*** Opening of SUPPLIED INFORMATION ***

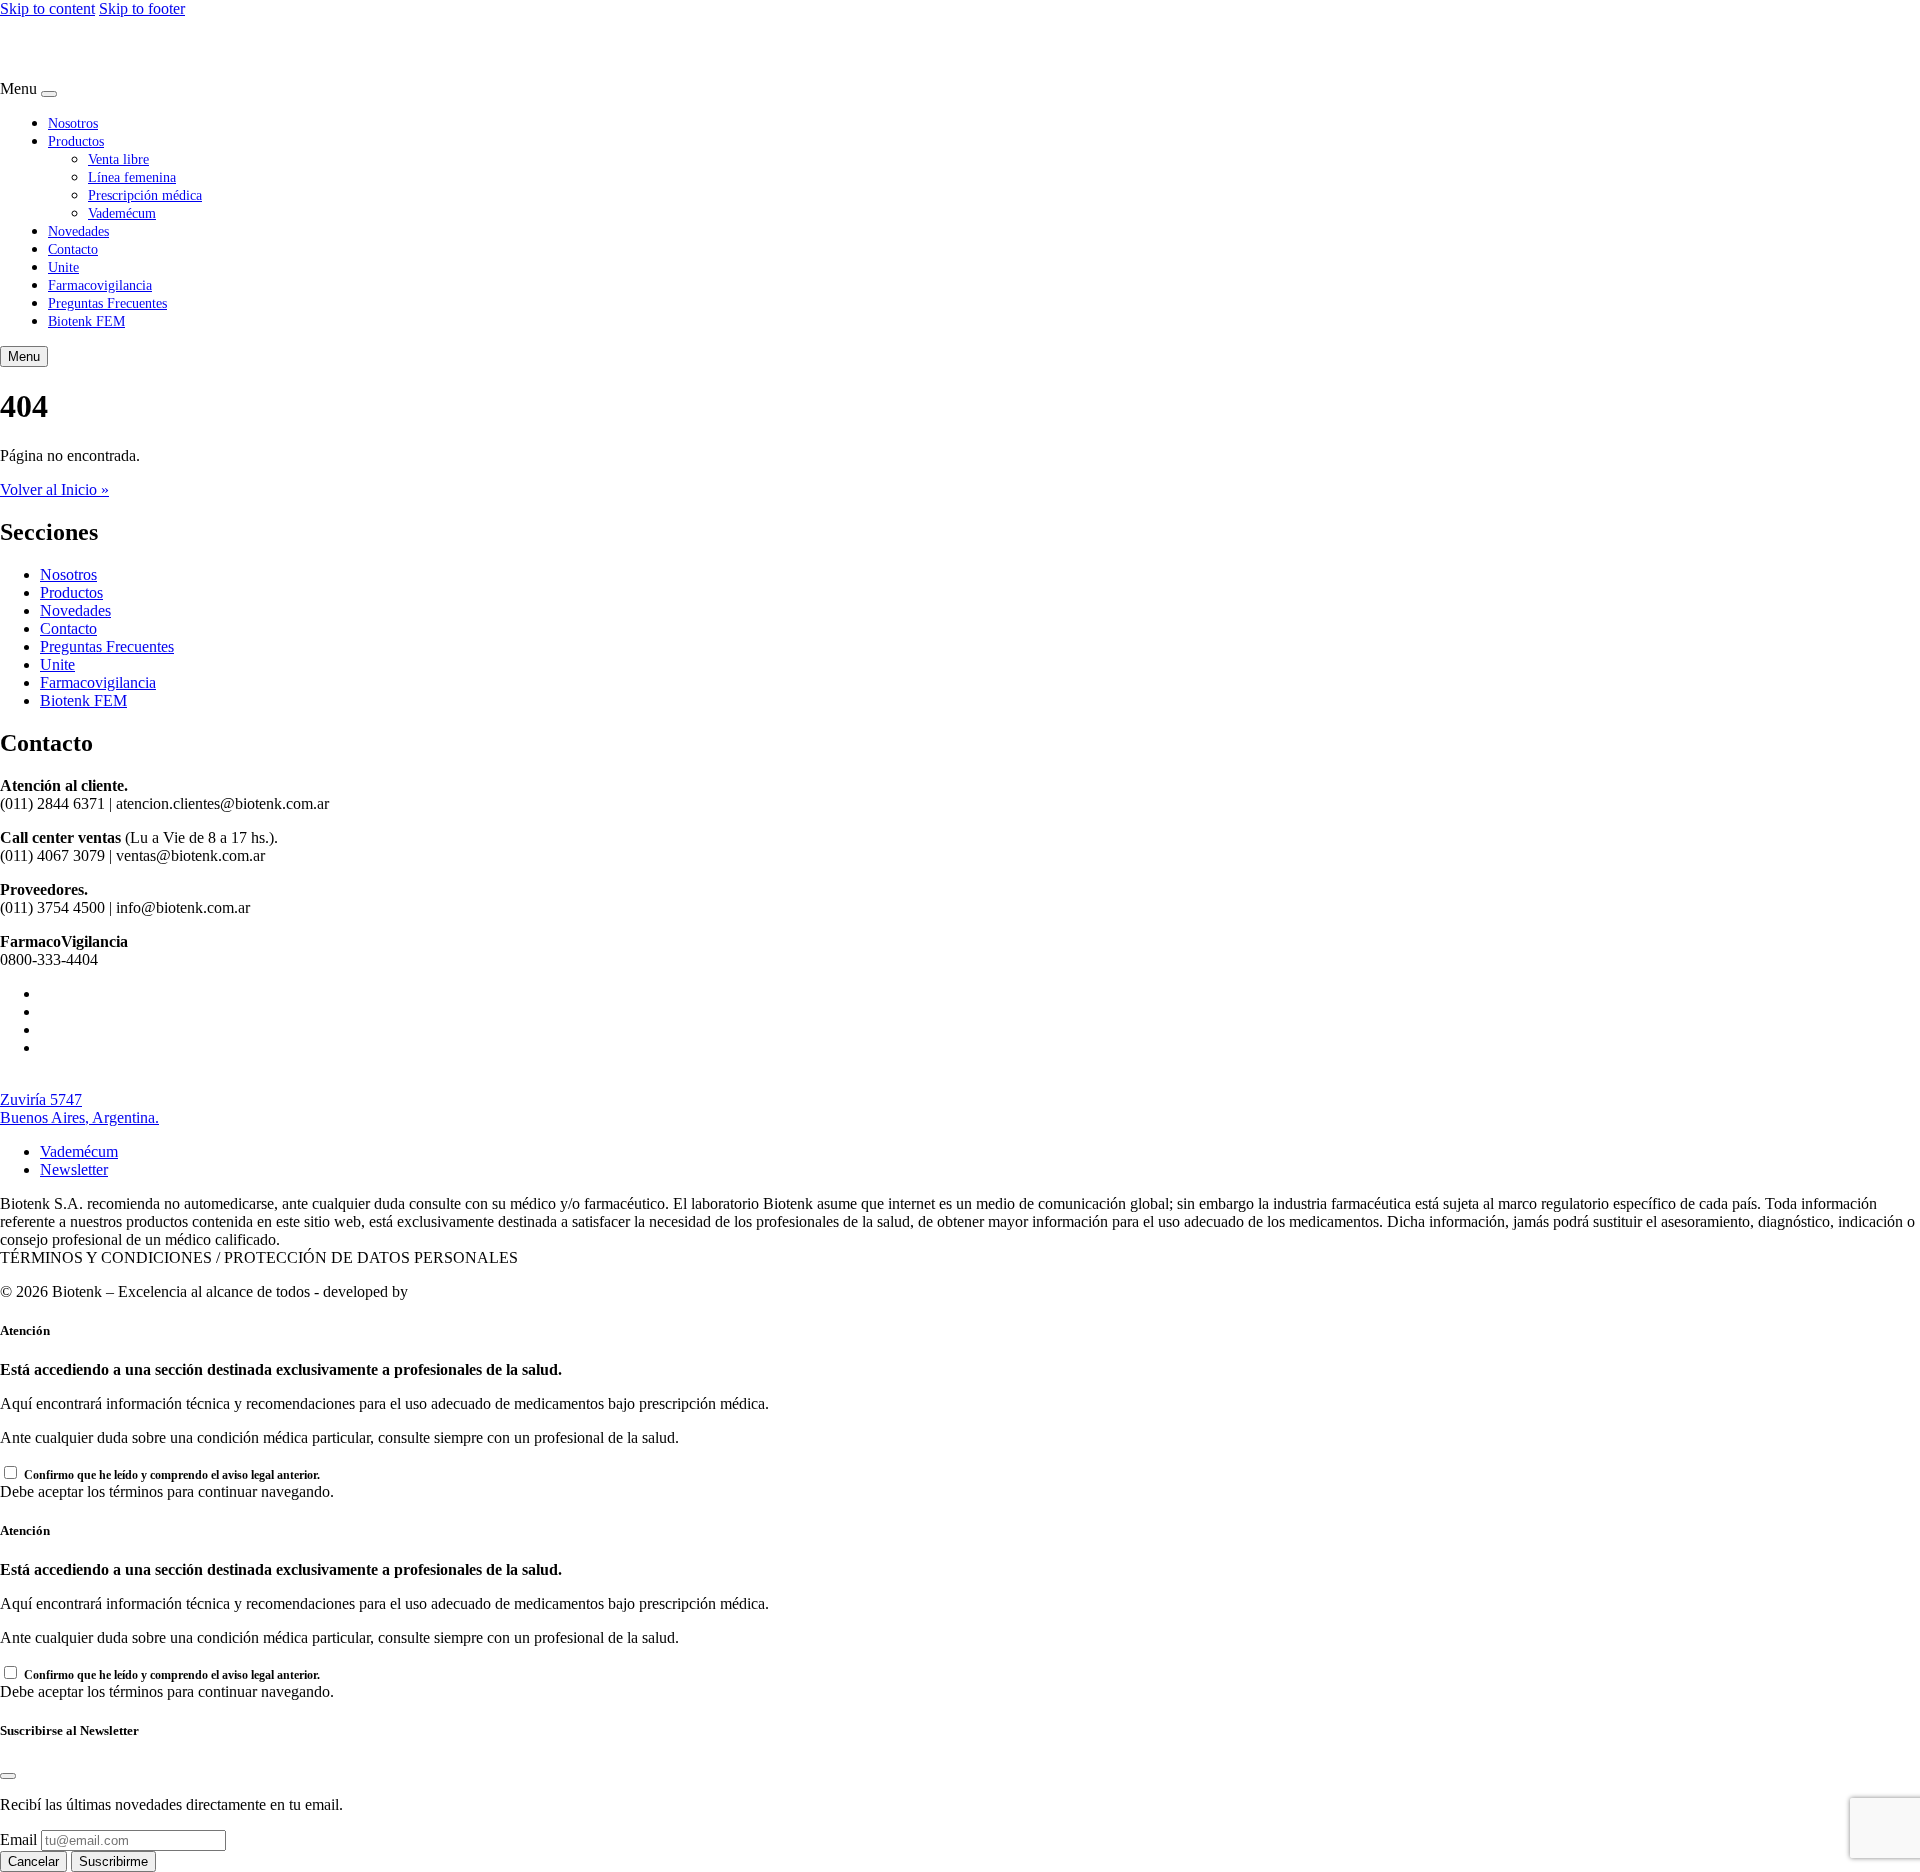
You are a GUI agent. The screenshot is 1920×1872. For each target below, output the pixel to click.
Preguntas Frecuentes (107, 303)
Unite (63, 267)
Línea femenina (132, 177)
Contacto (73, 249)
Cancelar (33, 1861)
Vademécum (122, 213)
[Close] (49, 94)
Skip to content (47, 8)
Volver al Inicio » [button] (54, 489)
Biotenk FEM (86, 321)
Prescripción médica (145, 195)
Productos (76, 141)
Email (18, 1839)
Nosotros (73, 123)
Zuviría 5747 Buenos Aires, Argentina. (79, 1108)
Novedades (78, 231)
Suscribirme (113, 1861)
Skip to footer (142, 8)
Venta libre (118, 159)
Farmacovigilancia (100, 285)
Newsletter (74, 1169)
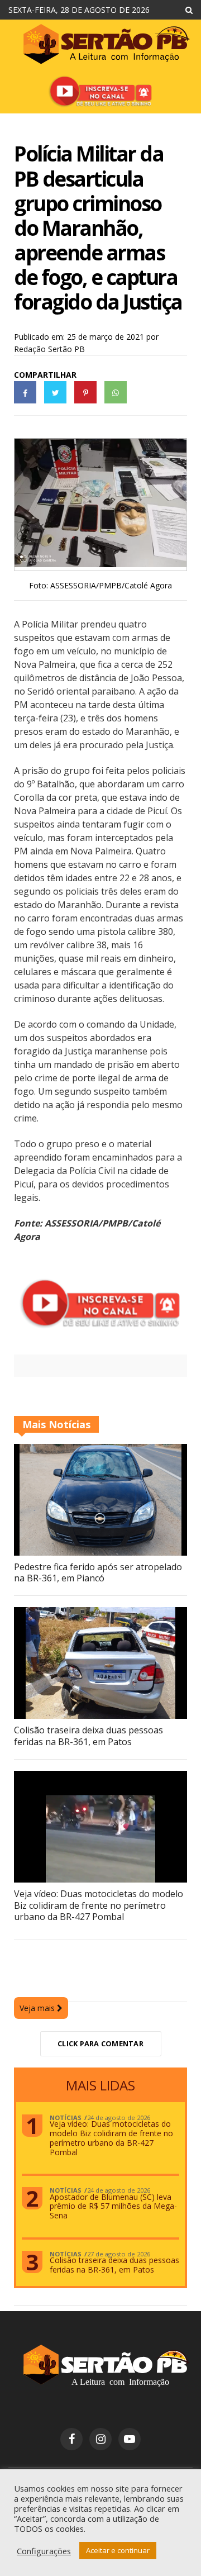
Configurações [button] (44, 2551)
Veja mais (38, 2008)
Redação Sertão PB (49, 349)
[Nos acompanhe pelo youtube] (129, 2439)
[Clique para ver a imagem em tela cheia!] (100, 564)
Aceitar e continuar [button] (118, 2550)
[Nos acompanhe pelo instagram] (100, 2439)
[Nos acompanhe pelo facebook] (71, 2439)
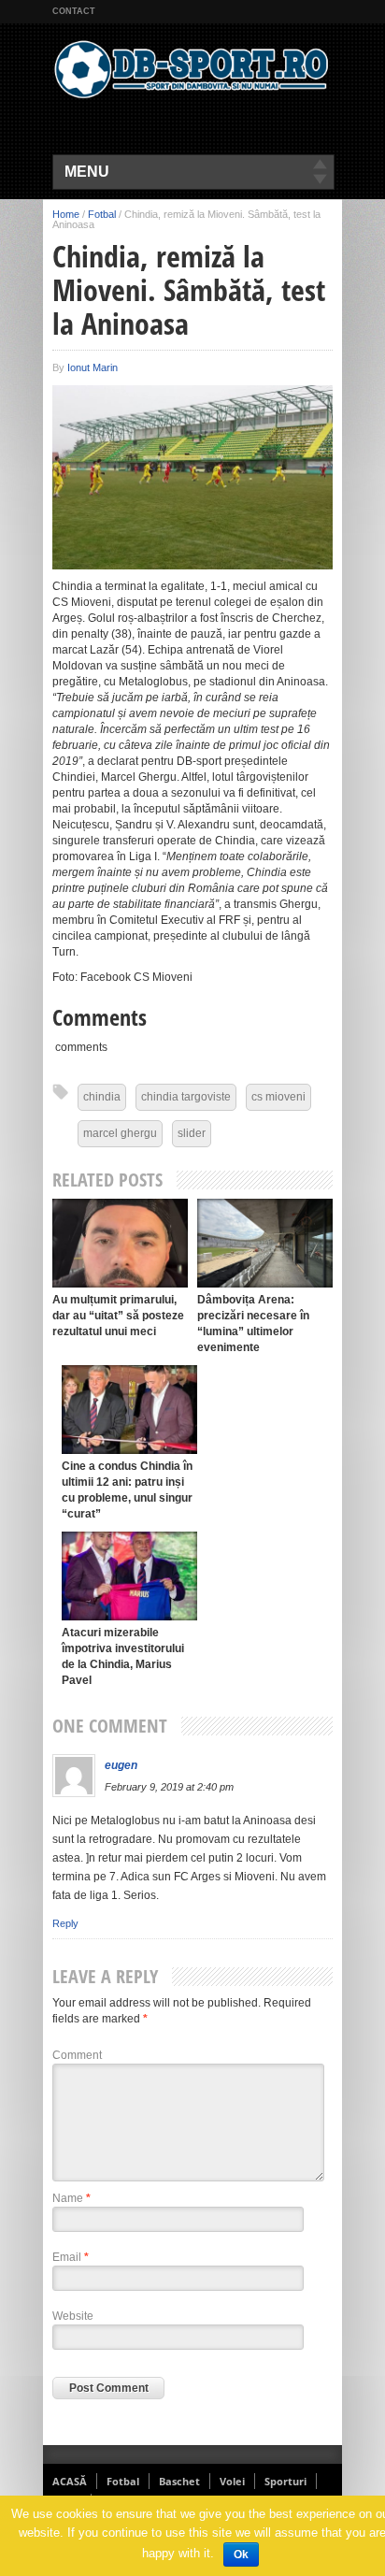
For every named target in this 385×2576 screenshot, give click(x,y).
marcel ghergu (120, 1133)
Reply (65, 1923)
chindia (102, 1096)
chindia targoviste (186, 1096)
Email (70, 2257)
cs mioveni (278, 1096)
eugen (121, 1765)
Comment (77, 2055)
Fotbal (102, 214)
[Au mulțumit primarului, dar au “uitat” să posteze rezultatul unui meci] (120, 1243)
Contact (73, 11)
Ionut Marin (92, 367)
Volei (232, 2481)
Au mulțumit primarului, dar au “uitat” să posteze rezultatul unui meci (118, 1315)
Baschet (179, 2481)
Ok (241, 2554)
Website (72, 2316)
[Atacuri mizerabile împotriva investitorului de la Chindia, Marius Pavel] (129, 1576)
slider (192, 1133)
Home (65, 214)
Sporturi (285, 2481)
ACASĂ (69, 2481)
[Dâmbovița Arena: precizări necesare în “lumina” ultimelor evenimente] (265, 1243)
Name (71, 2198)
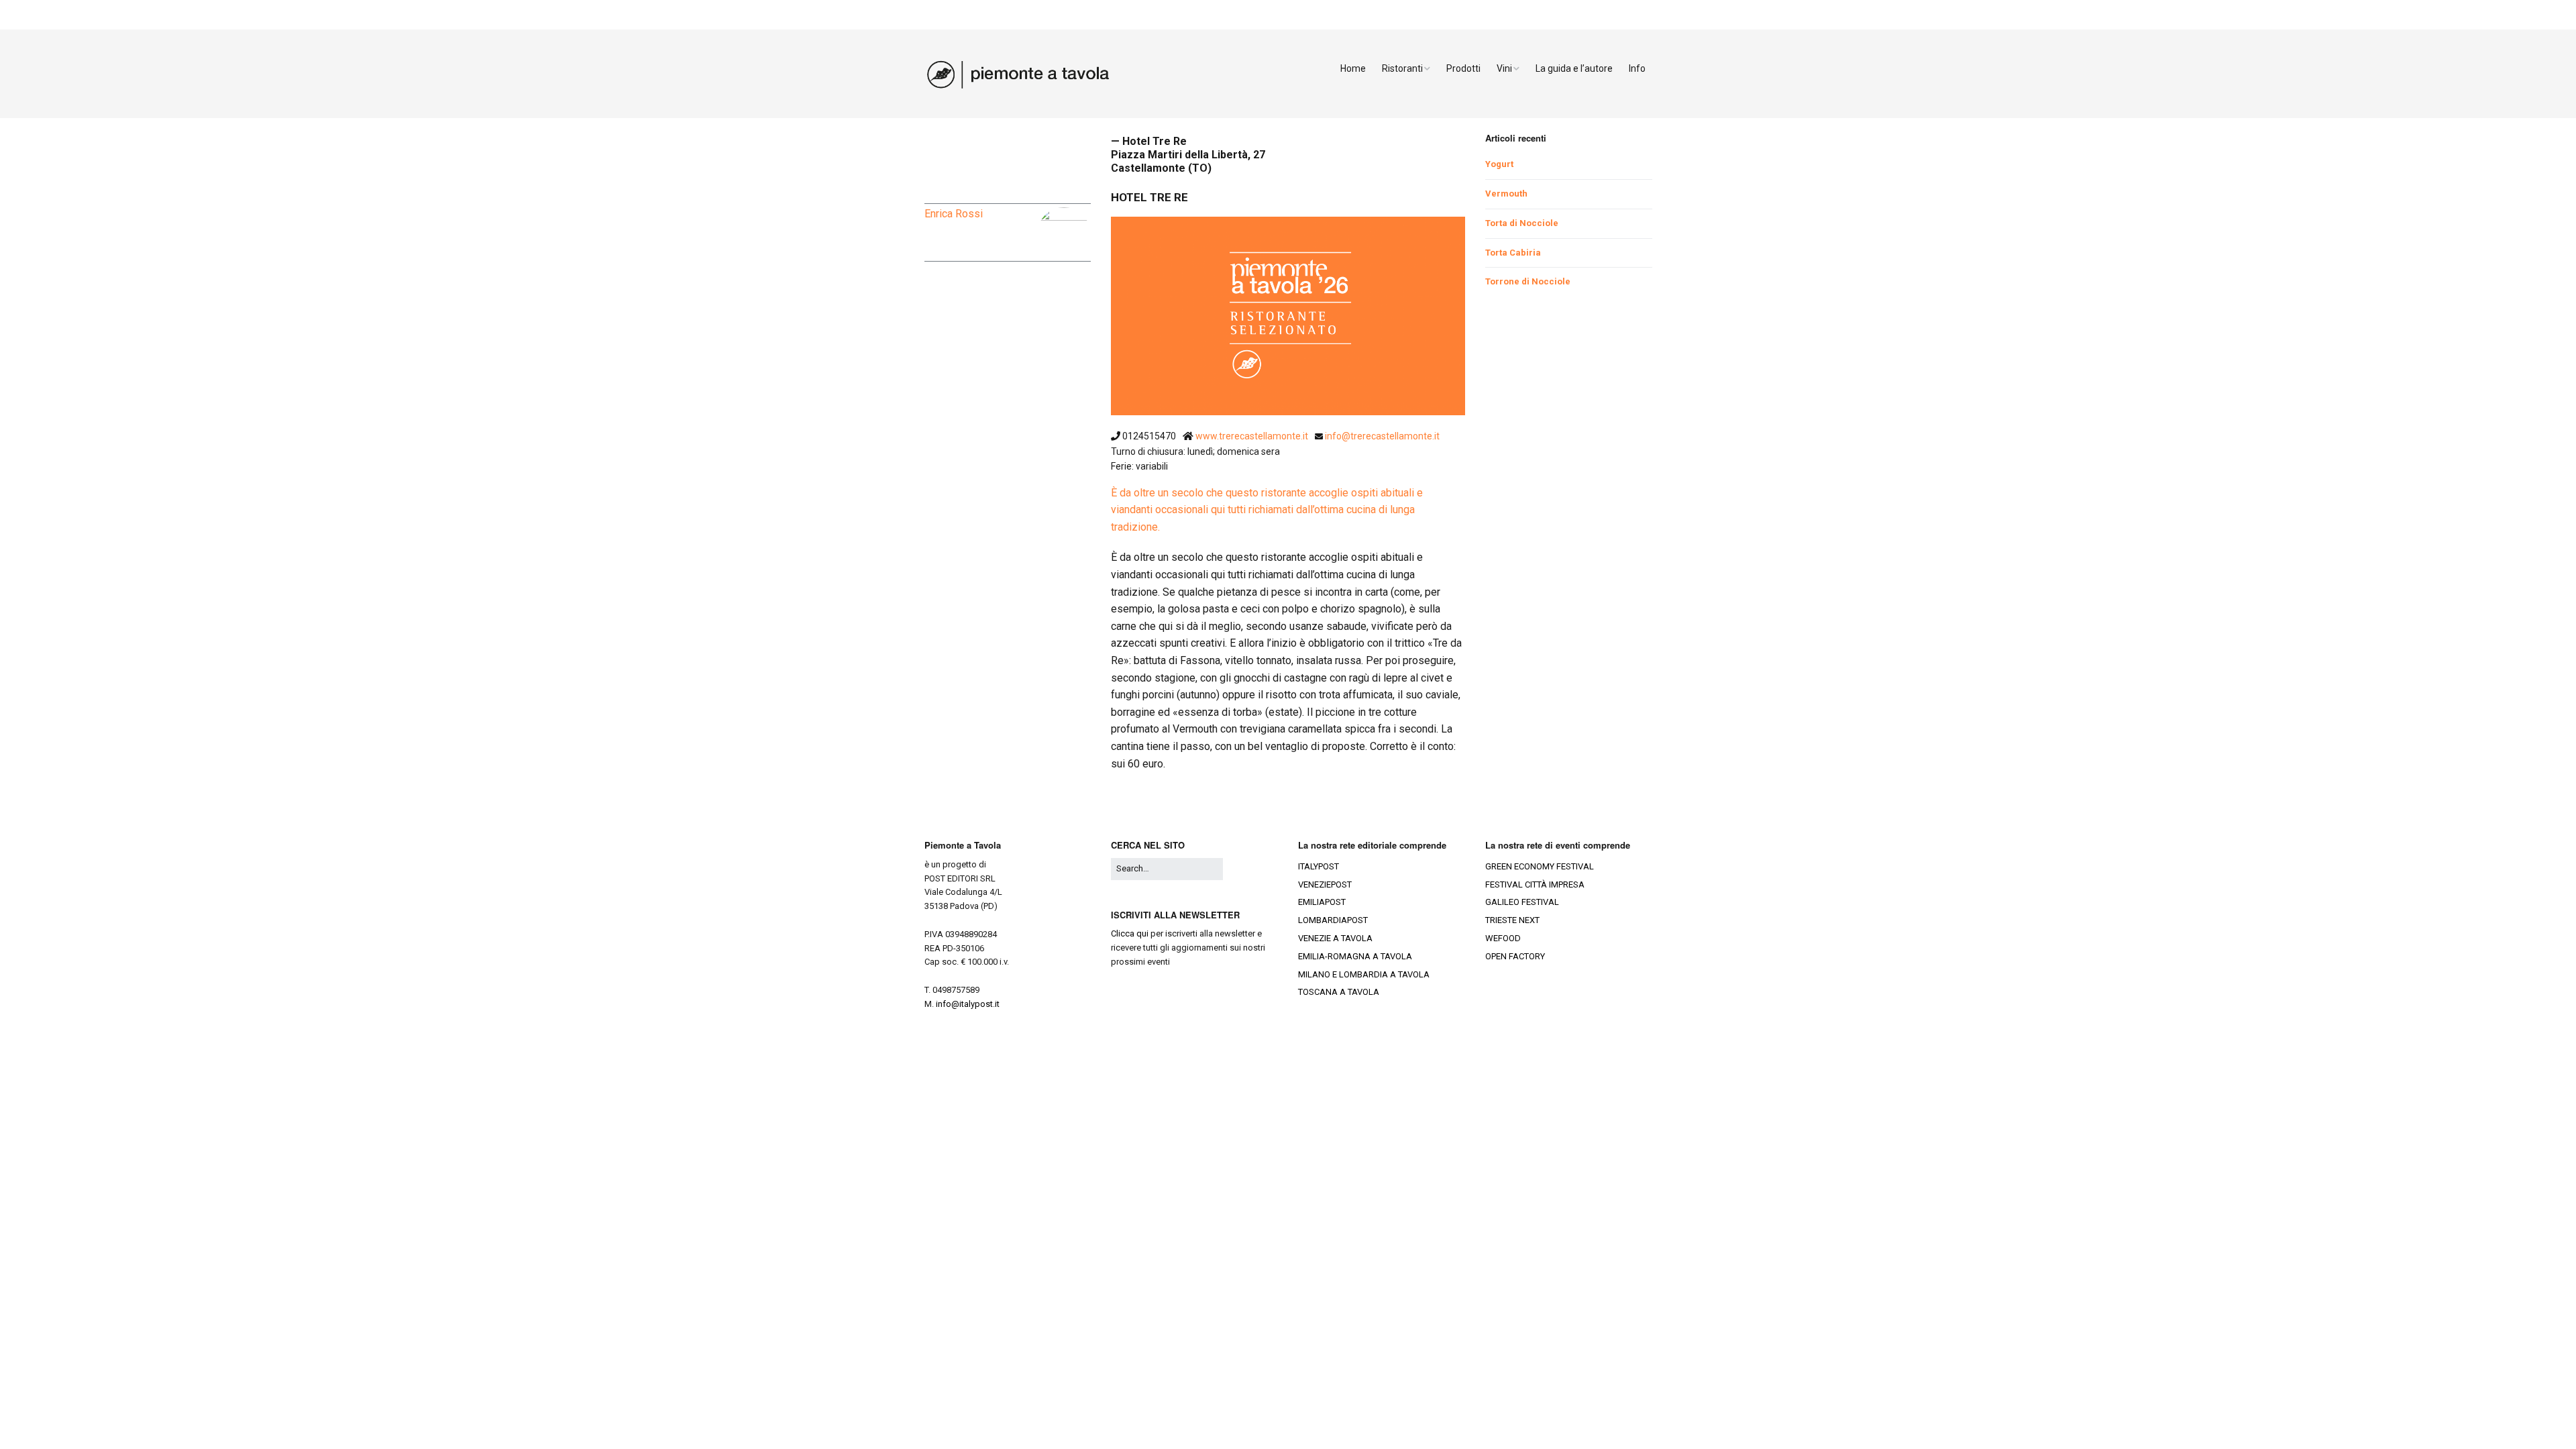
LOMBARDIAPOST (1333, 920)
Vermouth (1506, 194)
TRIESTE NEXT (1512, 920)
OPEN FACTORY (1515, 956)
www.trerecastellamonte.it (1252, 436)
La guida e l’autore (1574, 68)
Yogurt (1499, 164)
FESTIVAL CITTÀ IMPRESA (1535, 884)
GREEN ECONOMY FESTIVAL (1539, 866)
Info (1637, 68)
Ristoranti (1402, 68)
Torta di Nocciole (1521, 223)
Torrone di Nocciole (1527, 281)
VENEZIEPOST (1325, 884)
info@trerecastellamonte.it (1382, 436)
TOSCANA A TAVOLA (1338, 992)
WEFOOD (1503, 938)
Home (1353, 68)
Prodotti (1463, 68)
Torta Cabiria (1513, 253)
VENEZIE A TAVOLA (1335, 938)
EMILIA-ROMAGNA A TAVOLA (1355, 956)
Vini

*** Close of SUPPLIED INFORMATION ***

**WHAT YOU WILL DO**
Once you have counted the lines above that contain "trerecastellamonte", give that number alone.

**SOLUTION FOR THIS EXERCISE**
2